Start of Exercise text

It's worth noting that, in the absence of pre-registration, one should should assume that the body of literature (and any systematic review or meta-analysis that relies on it) could be significantly influenced by the file drawer effect.
Anyway, I looked at a recent systematic review from those search results (https://pmc.ncbi.nlm.nih.gov/articles/PMC8622150/), and it found exactly one double-blind RCT (https://pmc.ncbi.nlm.nih.gov/articles/PMC5794882/) that seemed to support what the FDA is saying here. It had a fairly short duration (12 weeks) and a small cohort (48). I'm not medical expert but I do read medical literature as an amateur, and I'm pretty sure this is nowhere close to the standard of evidence for establishing safety and efficacy that the FDA used to demand. It feels like we may be reverting all the way back to the evidentiary standards that allowed crap like thalidomide onto the market.
Sample size doesn't tell you everything about a study. You don't need to throw 40,000 people out of an airplane to determine it's safer with a parachute.
It does tell you something. But that kind of sample size is arguably underpowered for anything but a preliminary study. It's the statistical equivalent of Hubble before it had its corrective optics installed: still fine for seeing big unsubtle things like whether parachutes are warranted when jumping from airplanes, but unable to resolve all the details you want to know before concluding that a medication is safe and effective.
Participants 92 aircraft passengers aged 18 and over were screened for participation. 23 agreed to be enrolled and were randomized.
Intervention Jumping from an aircraft (airplane or helicopter) with a parachute versus an empty backpack (unblinded).

End of Exercise text
Start of Data for analysis

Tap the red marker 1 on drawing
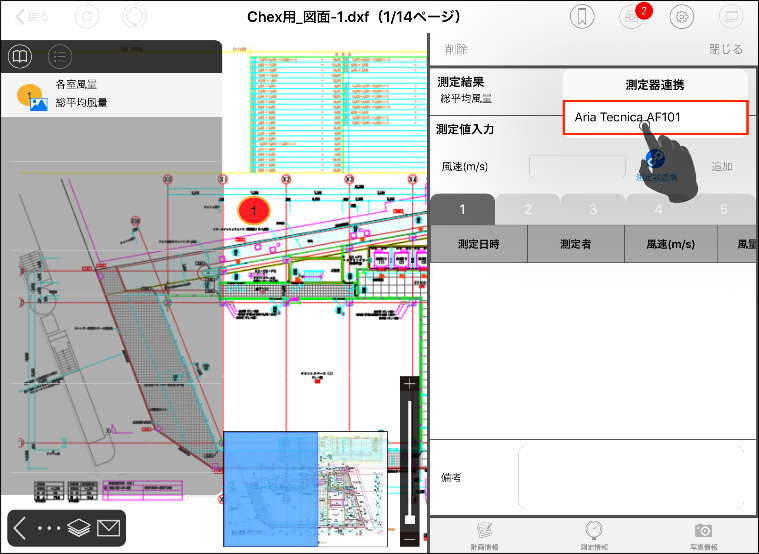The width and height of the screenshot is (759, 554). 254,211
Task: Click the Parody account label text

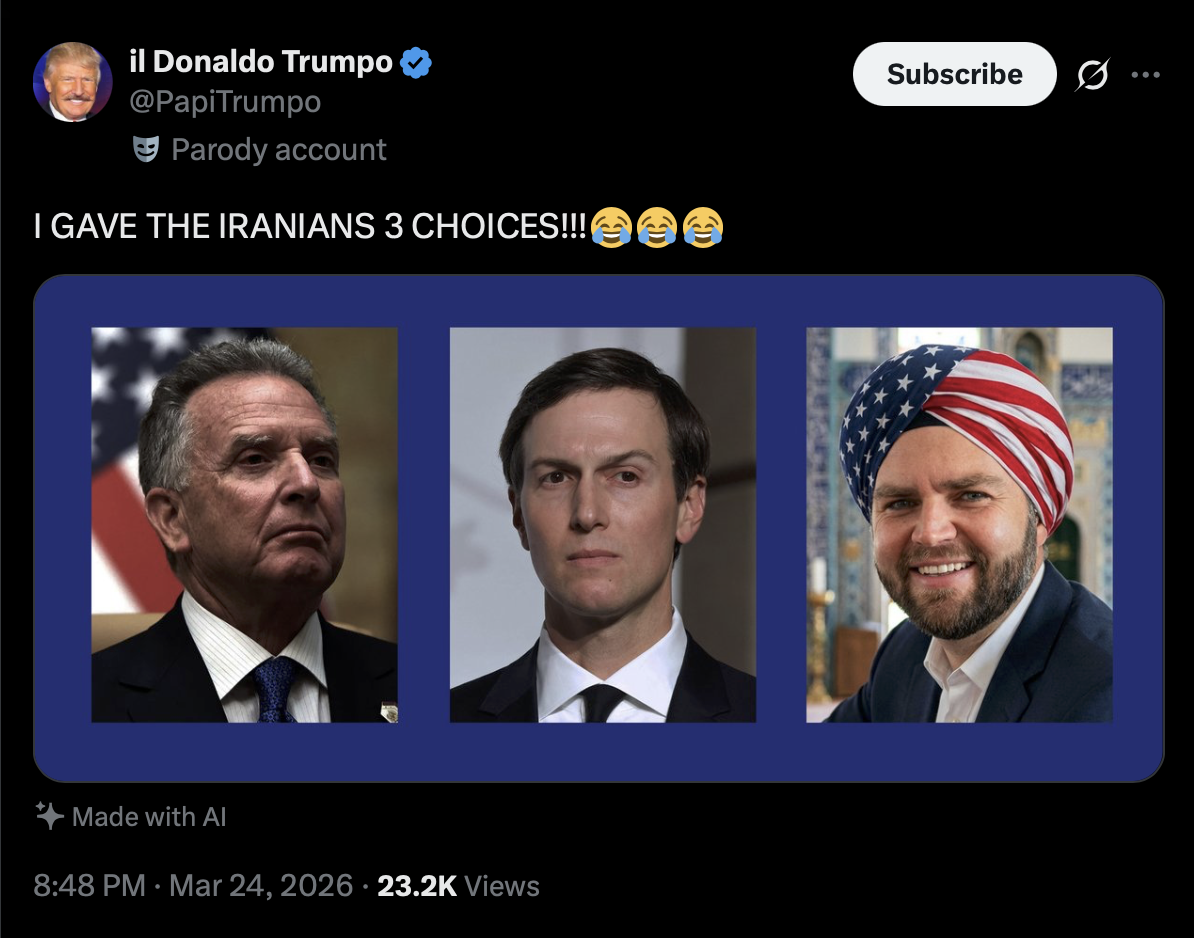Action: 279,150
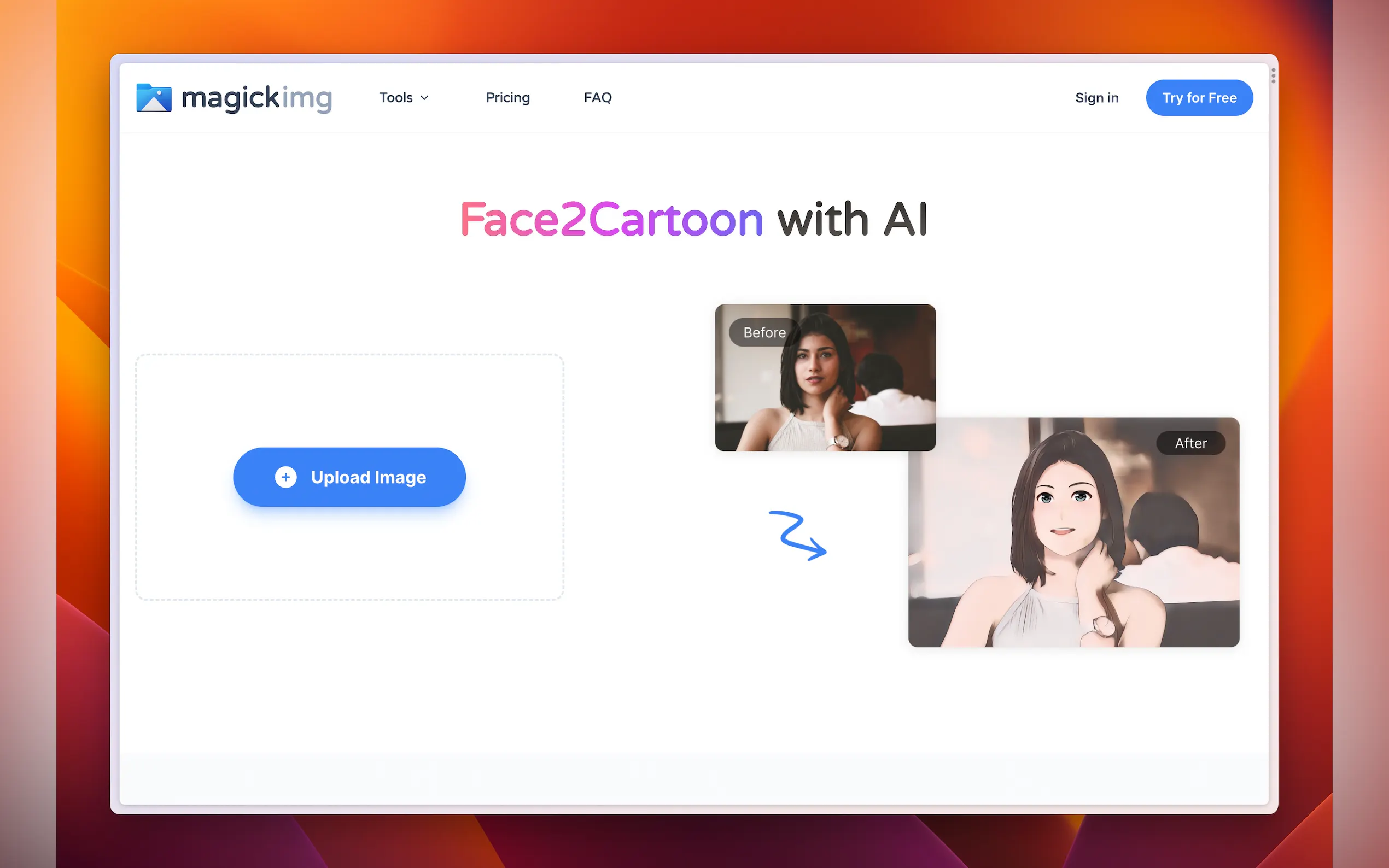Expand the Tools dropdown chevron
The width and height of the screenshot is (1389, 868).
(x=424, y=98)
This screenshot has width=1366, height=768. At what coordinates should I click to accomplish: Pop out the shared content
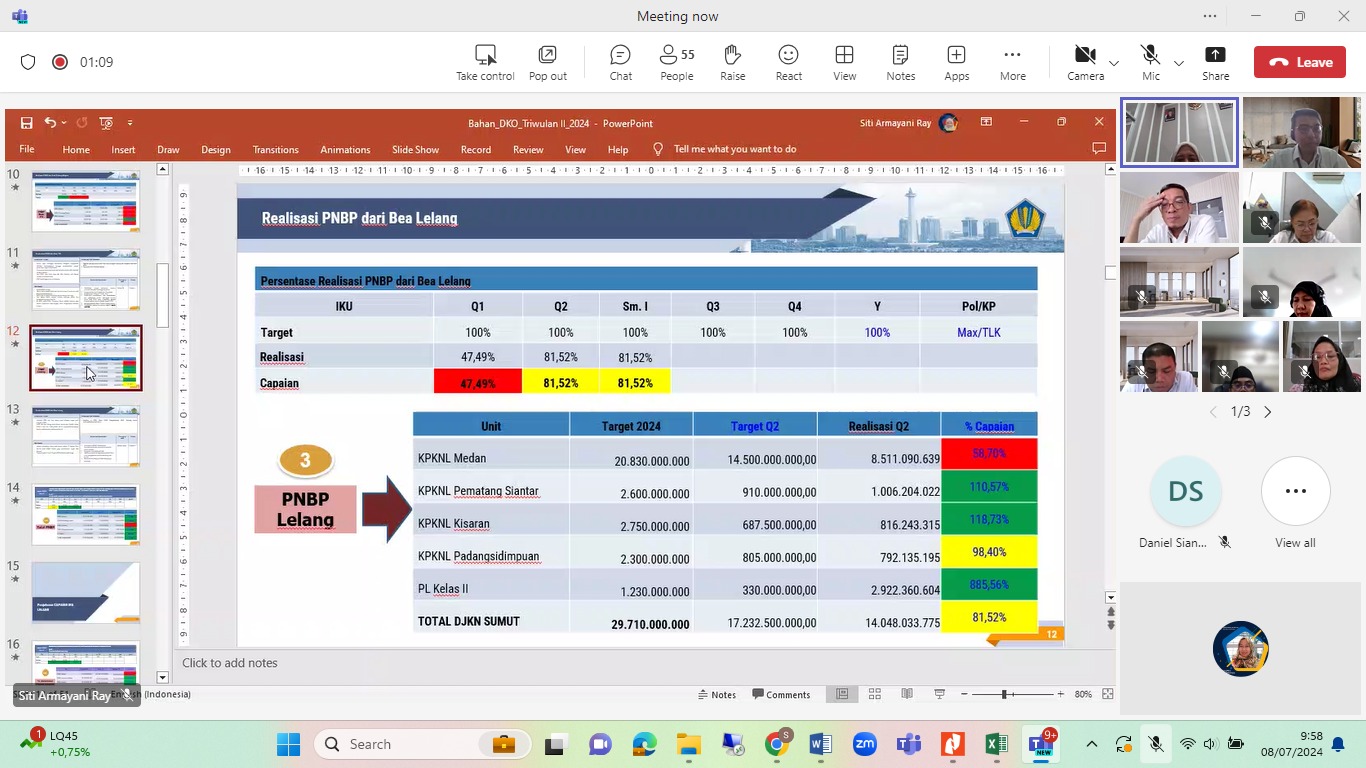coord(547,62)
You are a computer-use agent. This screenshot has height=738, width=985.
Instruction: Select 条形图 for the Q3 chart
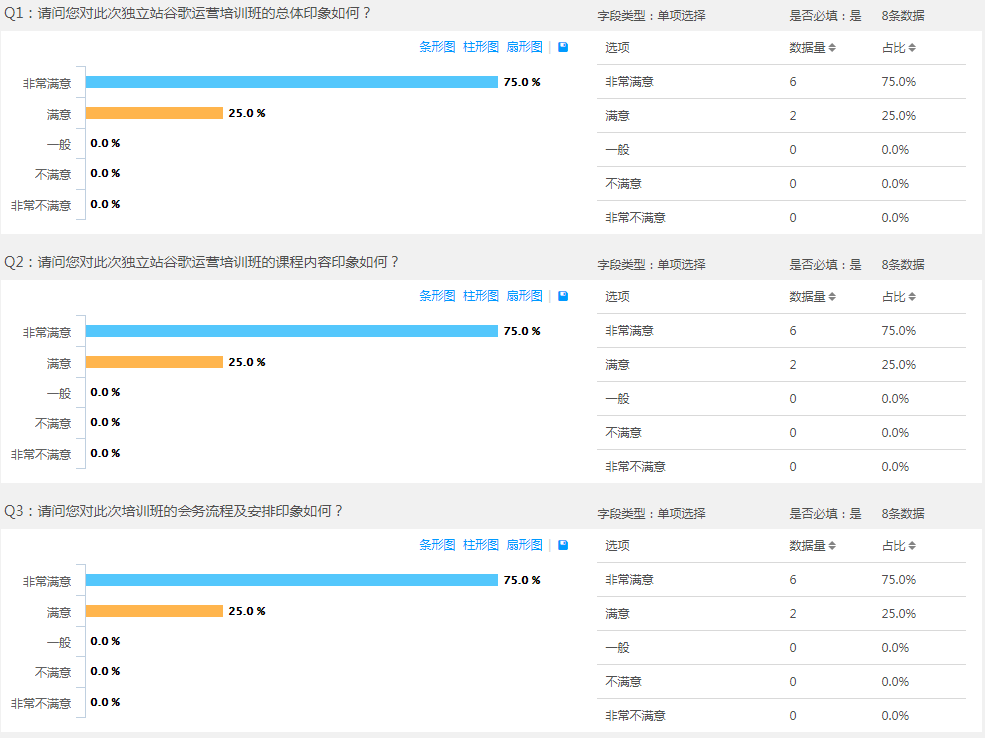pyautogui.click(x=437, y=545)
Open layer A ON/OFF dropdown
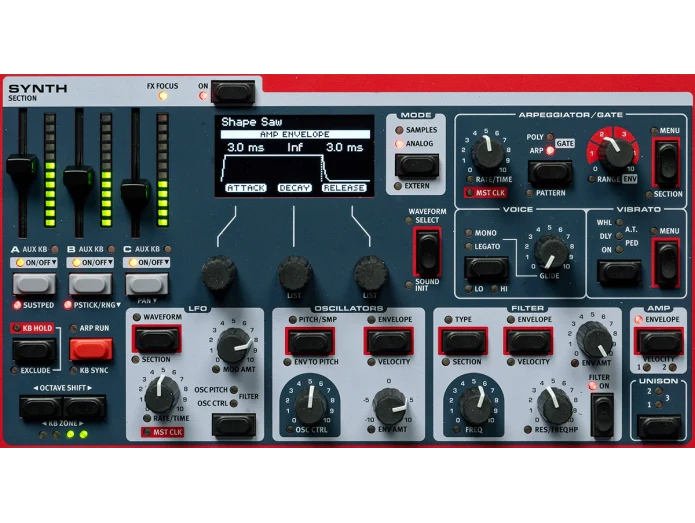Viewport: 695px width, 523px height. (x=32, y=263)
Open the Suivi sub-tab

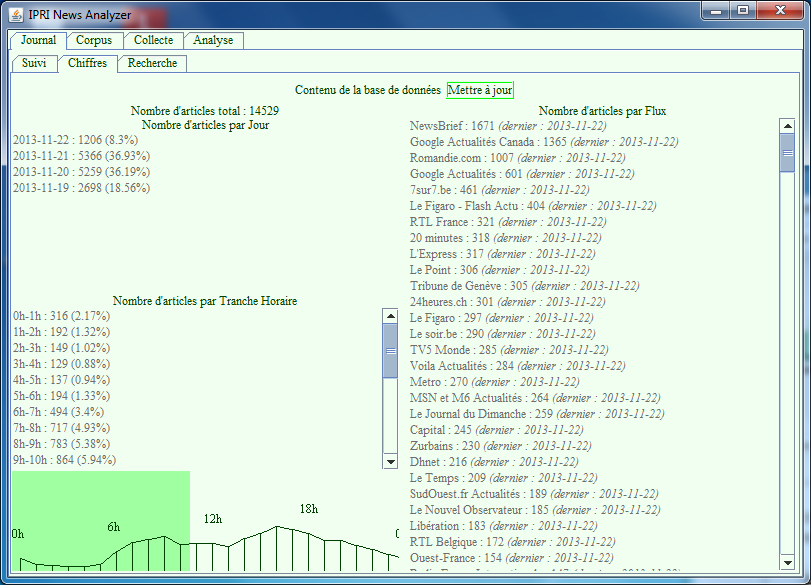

End of Data for analysis

● **Work request 1**
In the discussion of FDA evidence standards, how many weeks did the double-blind RCT run?
● **Work request 2**
Write a continuation of the discussion of FDA evidence standards, picking up after its final sentence.

● **Exercise response 1**
12 weeks.

● **Exercise response 2**
Main outcome measures Composite of death or major traumatic injury (defined by an Injury Severity Score over 15) upon impact with the ground measured immediately after landing.
Another favorite of mine along these lines is "Cigarette smoking: an underused tool in high-performance endurance training". (https://pmc.ncbi.nlm.nih.gov/articles/PMC3001541/) This one might actually be quite pertinent in this case, because the FDA's decision appears to rely heavily on exactly the kind of reasoning that this article satirizes.
There's an old joke about the lack of randomized controlled trials for parachutes. The joke is deployed when people complain about the lack of formal studies for things whose benefit is obvious.
Then somebody went ahead and did it, just to be funny. But you can't actually do a randomized controlled trial on parachutes, so you get a third layer of joke, about studies that don't actually prove anything.
I reviewed the linked studies of folinic acid treatment in ASD, and they uniformly say that larger studies are needed before considering this as a widely available treatment. The main issues that need to be worked out are:
* who this applies to (some studies suggest genotype and autism subtype matter for getting positive outcomes)
* what the side effects are (12 week studies of <100 people are not enough to safely deploy this as a long-term treatment at scale)
* how this compares to behavioral treatment (ABA and sensory interventions have reliable positive outcomes as well)
I think there's a useful signal there, but we need to be cautious rolling things out at a national scale without bigger studies.
This gets brought up often and while true isn't very useful. We know jumping out of plane is dangerous because we have a good understanding of the physics and we have many many comparable examples (jumping out of buildings etc). We understand the mechanism of action of parachutes, so we also know for example a tiny little parachute made of paper towel won't work, and we don't need to test it to know that.
Do we understand the cause of autism or how this supposed cure works?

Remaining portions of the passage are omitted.